**WHAT THIS TASK INVOLVES**
Exactly as written, return every line of the data below apart from the pictures.

**Records from a data source**
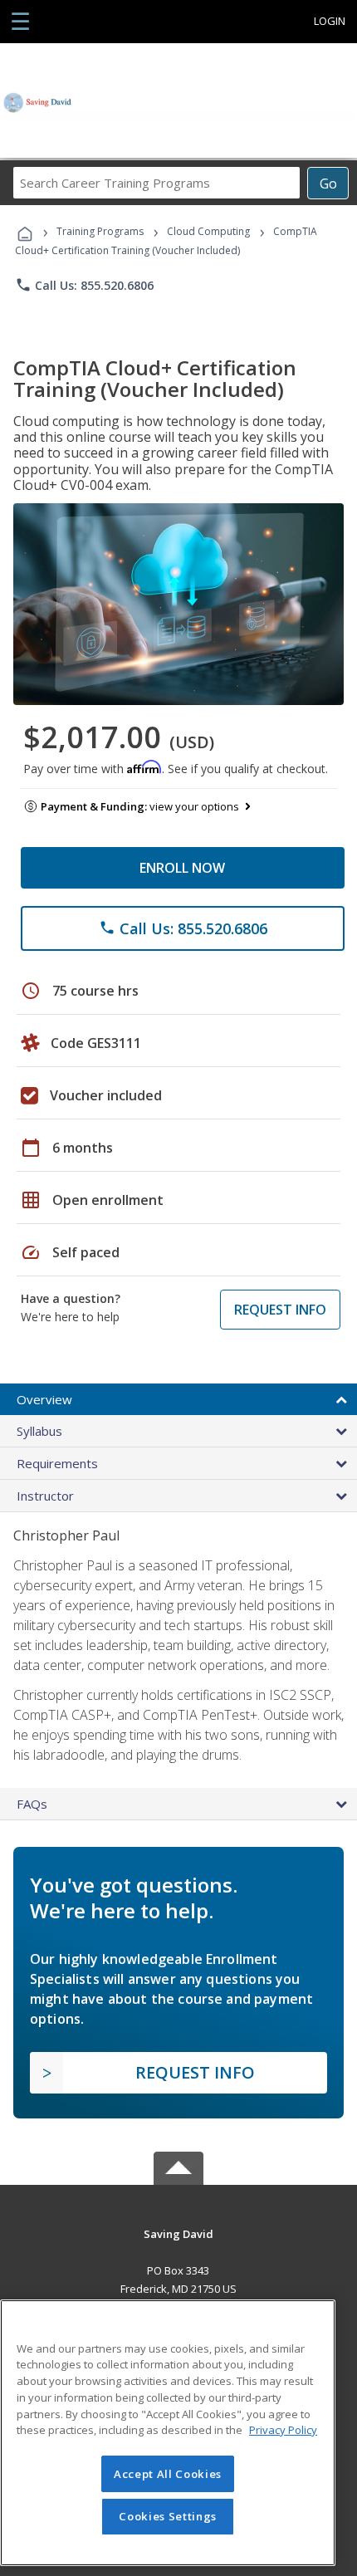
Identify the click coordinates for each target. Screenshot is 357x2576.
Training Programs (100, 231)
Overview (44, 1399)
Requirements (57, 1463)
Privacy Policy (283, 2429)
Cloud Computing (208, 231)
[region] (167, 2432)
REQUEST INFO (280, 1309)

**WRITTEN RESPONSE**
Identify the click coordinates for each target. Screenshot is 357x2576.
Training Programs (100, 231)
Overview (44, 1399)
Requirements (57, 1463)
Privacy Policy (283, 2429)
Cloud Computing (208, 231)
[region] (167, 2432)
REQUEST INFO (280, 1309)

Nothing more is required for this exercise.